[WORK REQUIRED] Can you copy out, word for word, the rows starting with the line that contains "You are a GUI" and going on through the line that contains "tap(7, 265)", with both of those lines included? Leave the pictures out of your copy.
___ TASK MATERIAL
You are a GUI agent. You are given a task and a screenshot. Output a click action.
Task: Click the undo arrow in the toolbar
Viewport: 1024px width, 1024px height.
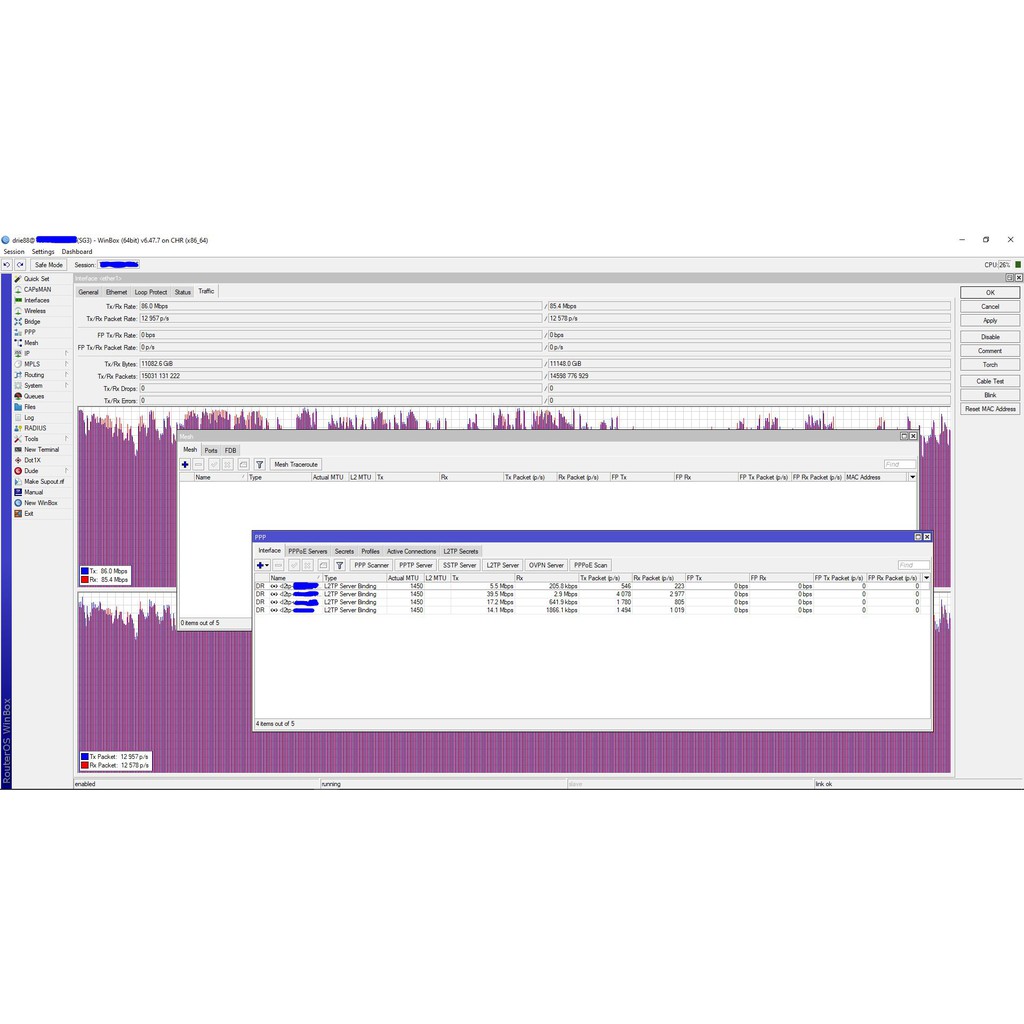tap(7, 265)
______
___ TASK MATERIAL
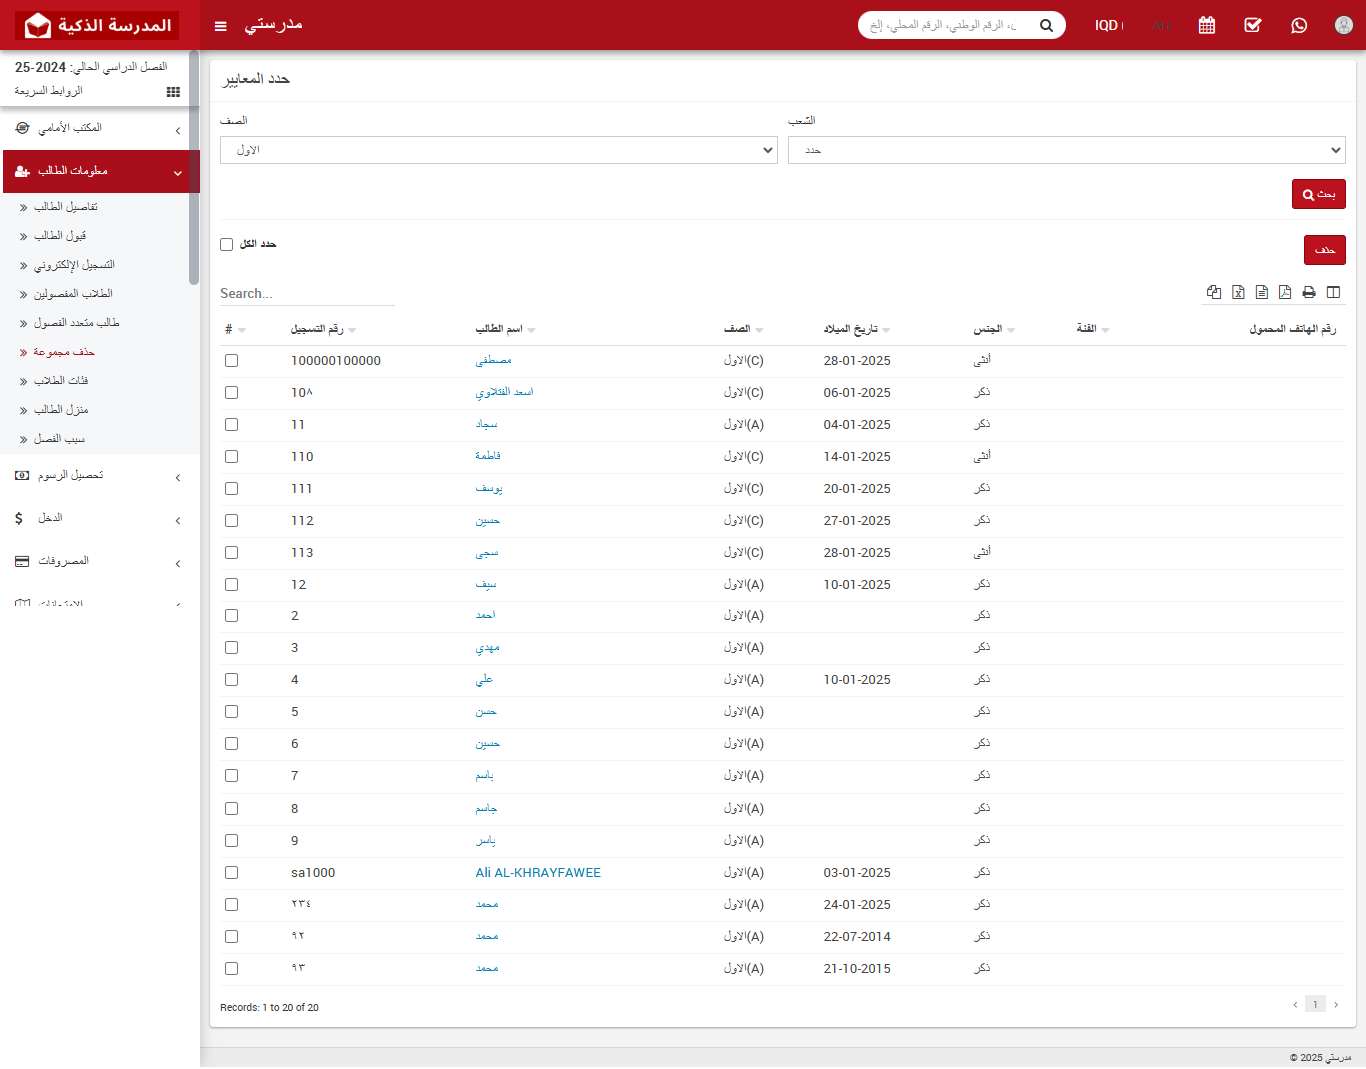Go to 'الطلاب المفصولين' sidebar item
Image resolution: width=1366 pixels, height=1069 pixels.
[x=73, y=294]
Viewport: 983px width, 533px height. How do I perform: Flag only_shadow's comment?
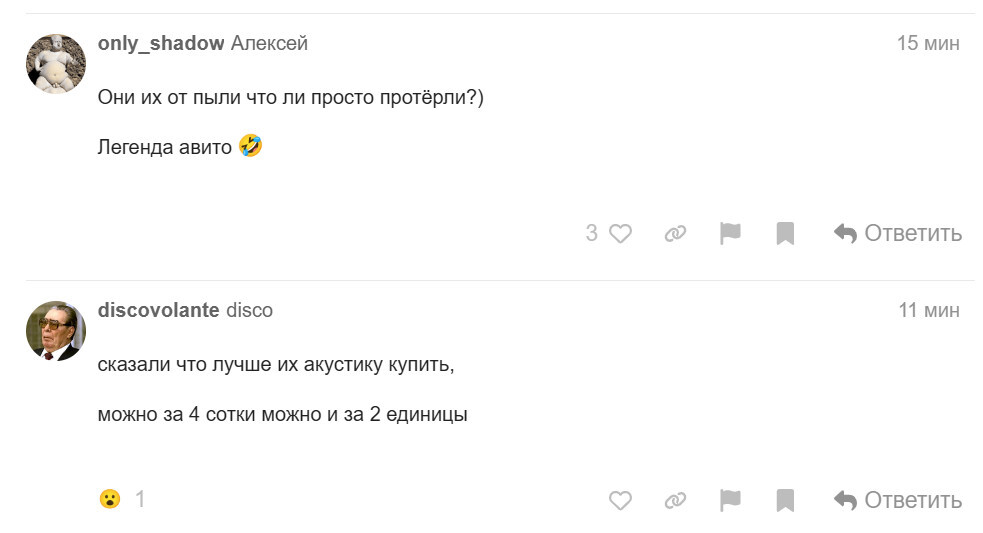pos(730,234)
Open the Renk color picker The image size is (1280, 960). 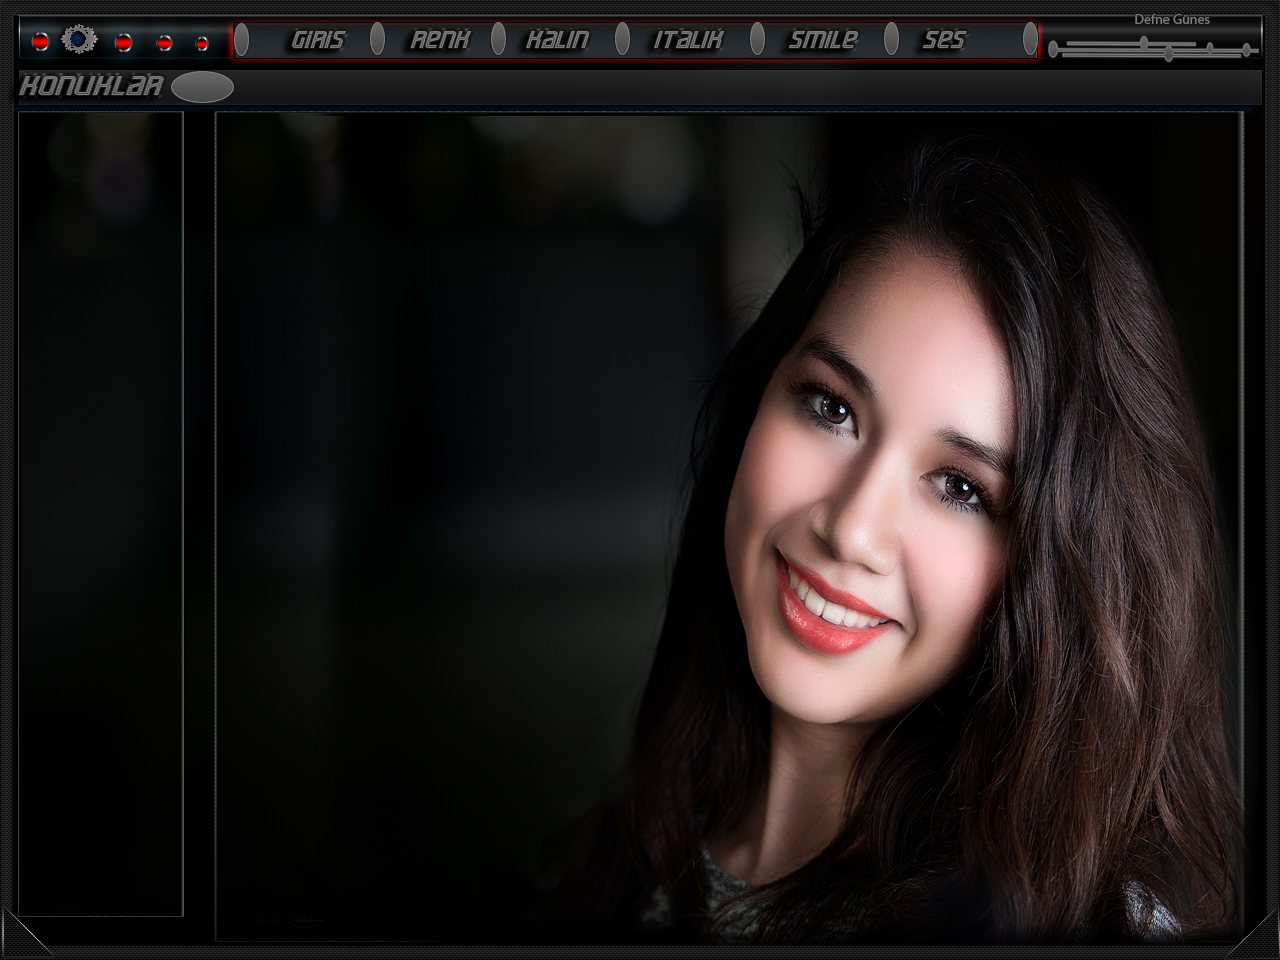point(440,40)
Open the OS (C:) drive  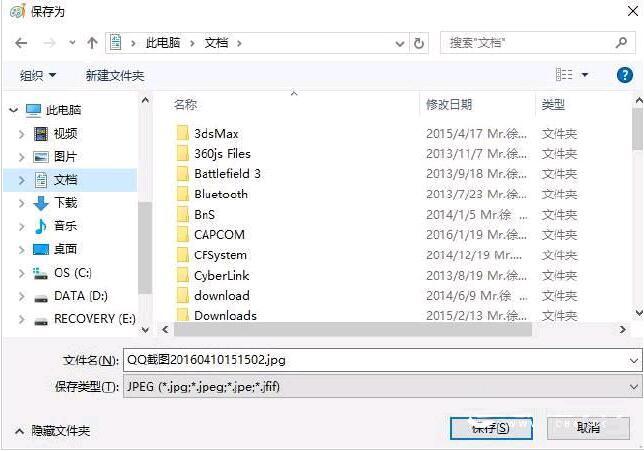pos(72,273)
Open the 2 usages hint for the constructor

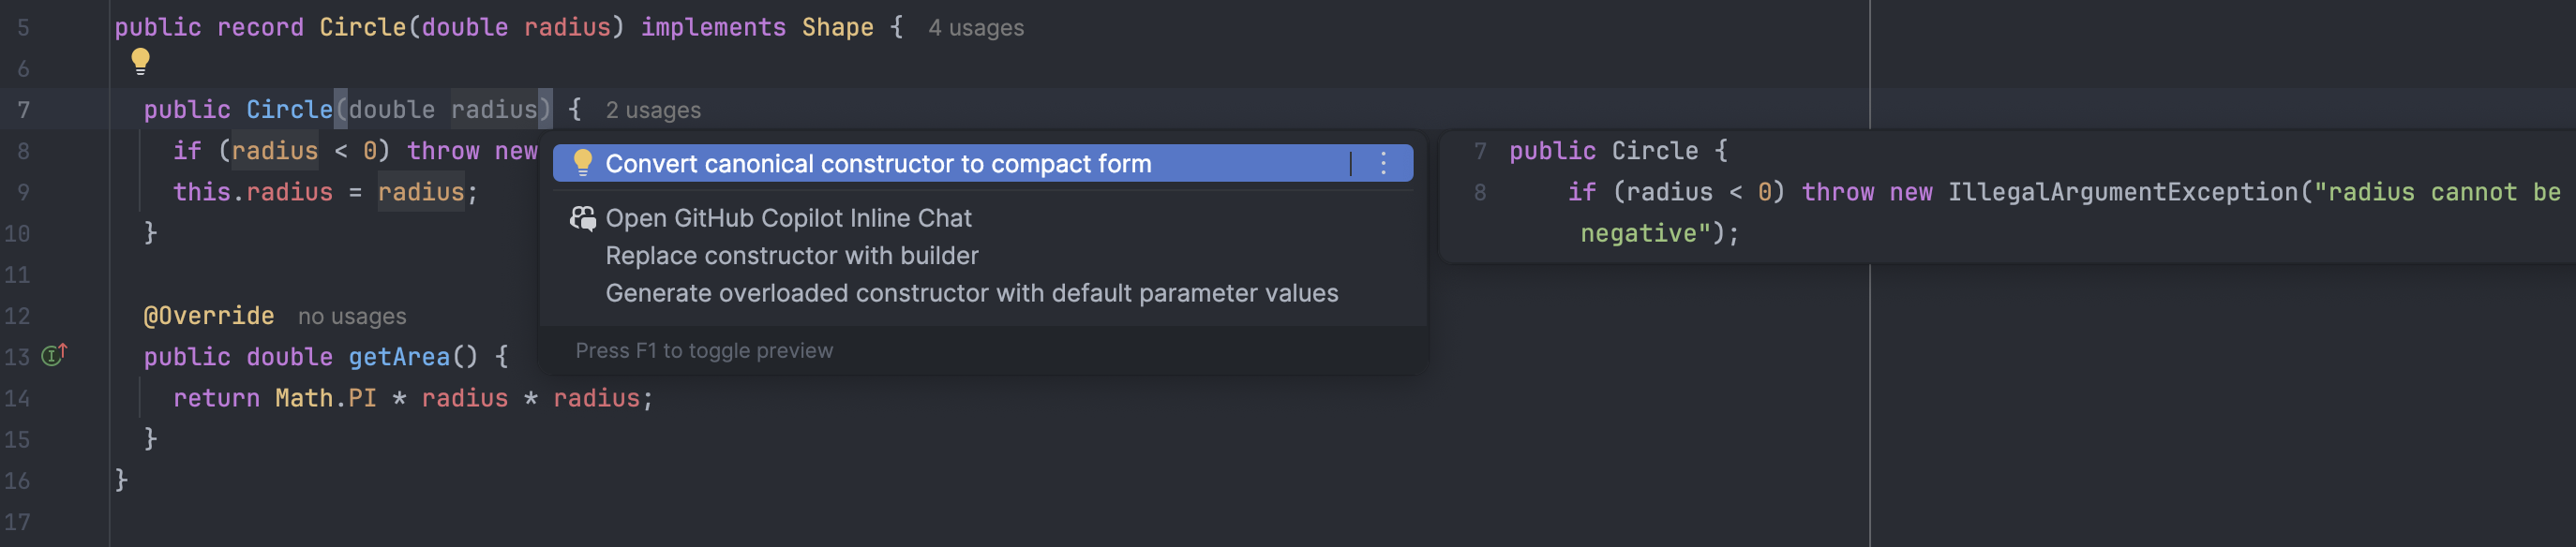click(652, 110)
______
___ TASK MATERIAL
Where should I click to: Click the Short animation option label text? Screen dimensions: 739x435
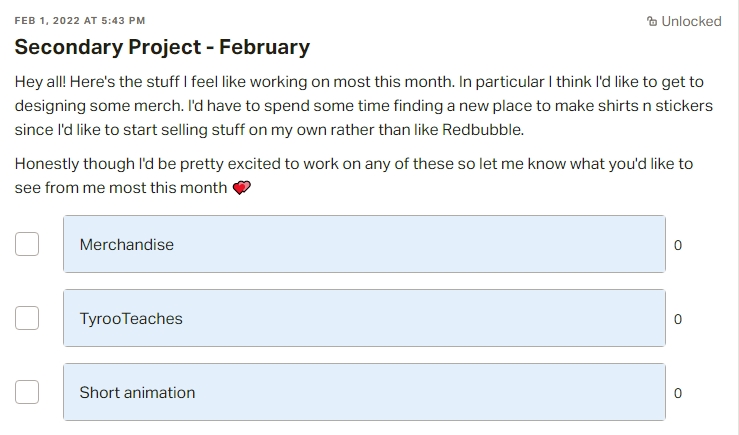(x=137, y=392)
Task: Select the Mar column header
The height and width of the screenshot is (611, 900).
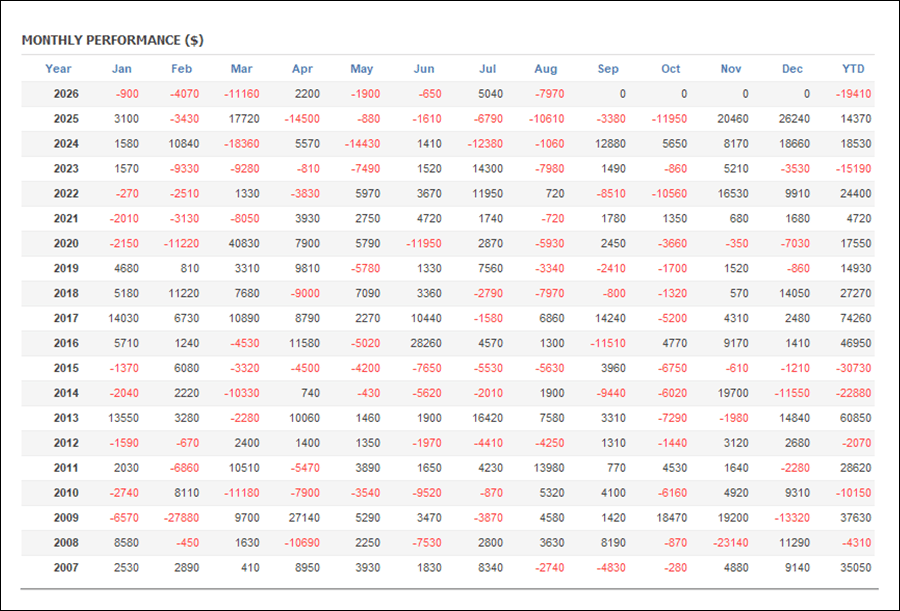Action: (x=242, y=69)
______
[OUTPUT FOR THIS EXERCISE]
You are a GUI agent. You are given a task and a screenshot. Output a click action.
Task: Click the undo arrow in the toolbar
Viewport: 1024px width, 1024px height.
tap(7, 265)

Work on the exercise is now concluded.